The preforms according to the invention have the advantage that when they are processed to form bottles, hardly any surface defects occur, if at all, so that the final bottle has a considerably improved appearance. Moreover, and this is highly unexpected, the coating does not affect the processing or re-processing of the polyester bottle. The coating is easy to apply and very cheap in virtue of its simplicity. Nor does sticking the labels to the bottles present any problems. The coating can be applied to the preform in various manners, for instance by immersing the preform in a bath containing the coating. It is also possible to subject the preform to a spraying treatment with a fluid that contains the coating. Preferably, a bath is used, since the most uniform coating is obtained in that manner.

In a preferred embodiment of the invention the coating is applied in liquid form - namely, as an aqueous emulsion -

to the preforms, which may optionally be still warm. The temperature of the preforms and.or the coating fluid is generally between 10 and 75°C. The emulsion to be used is preferably strongly diluted. A suitable solid matter content is between 0.01 and 1% by weight. This is preferred because in that way the desired amount of coating can be controlled optimally.
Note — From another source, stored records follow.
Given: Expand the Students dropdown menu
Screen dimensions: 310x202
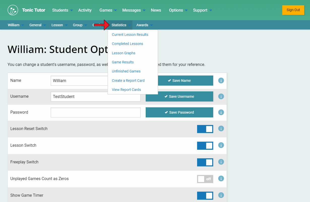Looking at the screenshot, I should tap(62, 10).
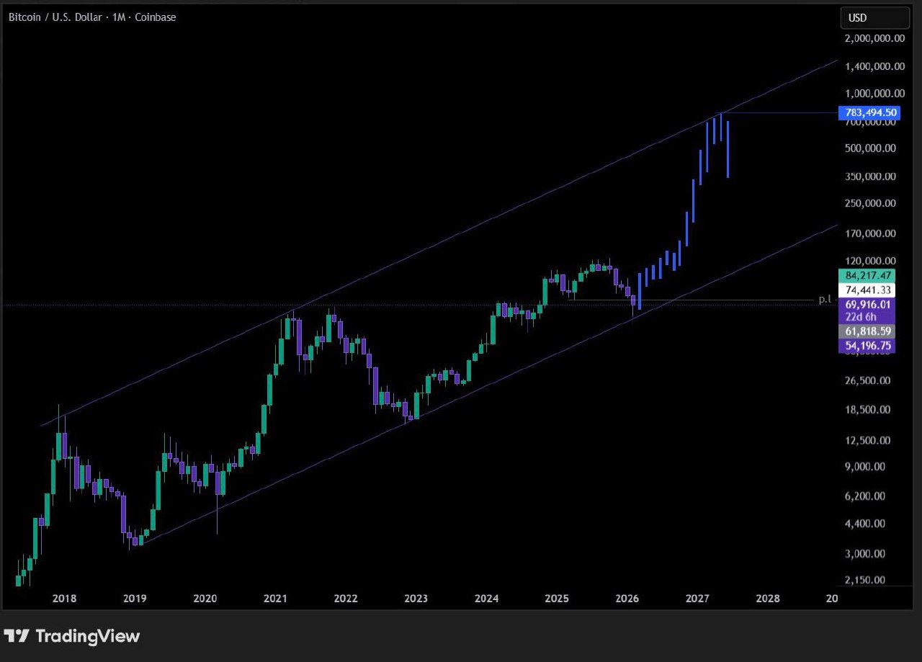Open the USD currency dropdown
The width and height of the screenshot is (922, 662).
pos(874,17)
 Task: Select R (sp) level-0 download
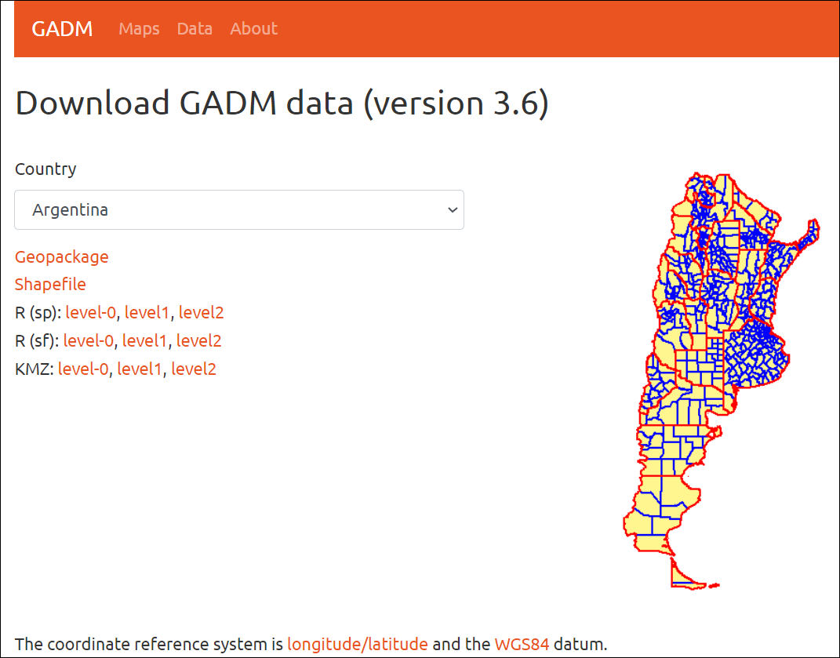90,312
The application of the emulsion is followed by drying of the preforms. Drying may for instance be effected by external heating of the moist preform. However, it is also possible to subject the preform in a warm state to the treatment, so that the drying is effected by the heat present in the preform. Once dry, the preforms are eminently protected against the occurrence of damage during transport and storage. The amount of coating naturally depends on the total surface area of the preform and on the nature of the coating. The amount of coating in any case varies generally between 0.01 mg and 0.1 g. It is observed that the coating according to the invention cannot be compared with the known coatings on polyester bottles, as described for instance in European patent application 79.215. That application relates to a polyester bottle provided with a vinylidene chloride coating to improve the mechanical properties of the bottle. The present invention does not concern the application of a layer of a protective plastic on the final bottle, but a treatment of the preform to prevent any, particularly visual, defects. Indeed, the present invention does not generally yield a continuous plastic or other coating on the final polyester bottle. The preform according to the invention can be processed in a conventional manner to form bottles both refillable and disposable. The presence of the coating does not have any influence on the processing of the preform during blow moulding. In the conventional manner the preform can be heated to above T _g , for instance by IR heating, and be further processed in the usual manner.

The invention will now be illustrated in and by some Examples, without any limitation being intended. Comparative Example

Polyethylene terephthalate preforms were produced by injection moulding of PET in a mould suitable for the purpose. These preforms were transported in the normal manner and packed in boxes for storage and transport. During these operations the surface of the preforms frequently sustained damage. The processing of these preforms to form PET bottles by heating them and blow moulding yielded bottles with many surface defects. Example

By the same method as used in the Comparative Example, preforms were produced. While still warm, these preforms were then sprayed with a 0.5% by weight emulsion of polypropylene wax in water. After drying, the preforms were handled and processed to form bottles in the same manner as in the Comparative Example.

These bottles did not show any trace of surface defects, which could already be observed from the preforms. Nor did the step of forming the bottles present any problems. It should be observed in particular that prolonged processing of coated preforms did not give any problems in the mould, although one would expect the use of a coat on the preform to eventually lead to precipitation in the mould. This in turn is likely to lead to yet other surface defects on the final bottles. Such defects have not been observed.